Most seaside courses of this vintage started out treeless only to experience forestation in succeeding years. At Kittansett, the trees were here first and the thicket has been reduced over time, both by nature and by design. Out by the 7th tee, a signpost shows the high-water marks of the major hurricanes that have blown through over the years: 1938, 1944, 1954 (Carol), 1991 (Bob). More recently, concerted clearing efforts have rendered portions of the routing more links-like, especially those holes farthest out on Butler Point, which are more open and scenic today than when Hood finished his life’s work.

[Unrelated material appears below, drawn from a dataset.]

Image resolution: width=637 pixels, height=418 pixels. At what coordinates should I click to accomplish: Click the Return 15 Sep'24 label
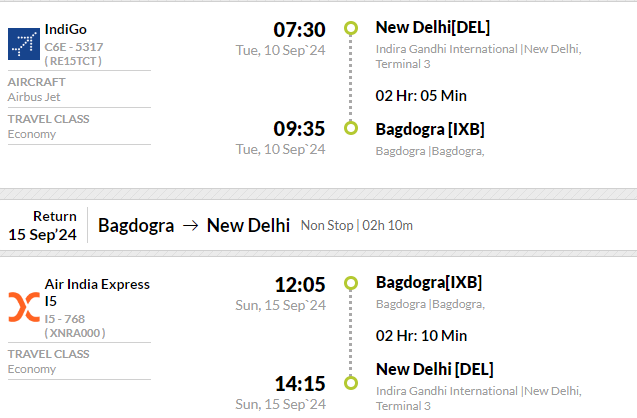click(43, 225)
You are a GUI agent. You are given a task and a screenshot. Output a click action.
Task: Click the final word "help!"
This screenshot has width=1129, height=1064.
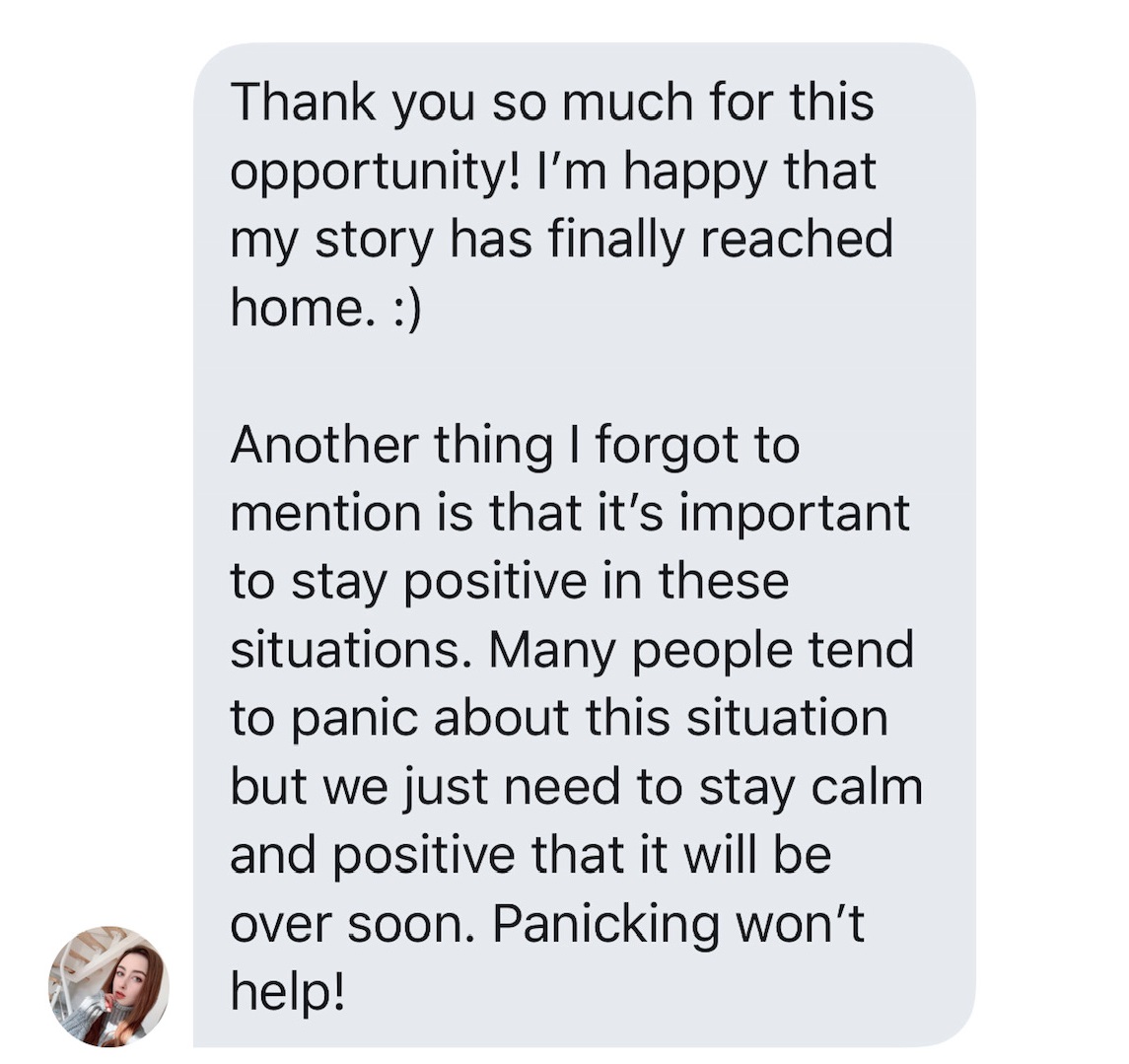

Some of that credit goes to Gil Hanse, who recommended some serious tree clearing when he refurbished the bunkers in 1995 (adding fescued eyelashes to each). The club has followed through by continuing to fell trees, opening up vistas on the point holes: 1, 2, 16, 17 and 18.
In an age in which clubs pay millions to return their courses to an original, classic ideal (real or imagined), Kittansett has charted a more honest, practical course, ever capitalizing on its superb routing, features and location to make the course incrementally better, more classic and sterner than ever.
Which isn’t to say that despite its quirks, Kittansett hasn’t been well regarded for a very long time. The club hosted the 1953 Walker Cup, won easily by the U.S., which had a very strong team consisting of, among others, Ken Venturi, Gene Littler, William Campbell, Charlie Coe and E. Harvie Ward.
More impressive was the list of spectators, which included Bobby Jones, Francis Ouimet and Glenna Collett Vare. Attending his first Walker Cup in 21 years, Jones already was ailing and confined to an “electric golfmobile.” Besieged for autographs, Jones accommodated everyone, turning aside compliments with praise for Vare. “Now there was a great player,” he would say.
Current Kittansett members have the good sense to know big tournaments and their attendant crowds would overwhelm their little slice of heaven. And so Kittansett remains a bit of a mystery, even to Bay State golfers. Tucked away in a sort of nether region between Cape Cod and the Rhode Island coast, it’s widely acknowledged as the second best course in Massachusetts (after The Country Club), though few have actually played it and none passes up a chance. Kittansett has hosted the state amateur four times; each time it set a record for the number of entries.
That should tell you something about Kittansett’s allure. The high scores tell you something else. The rest, to be believed, must be experienced first-hand.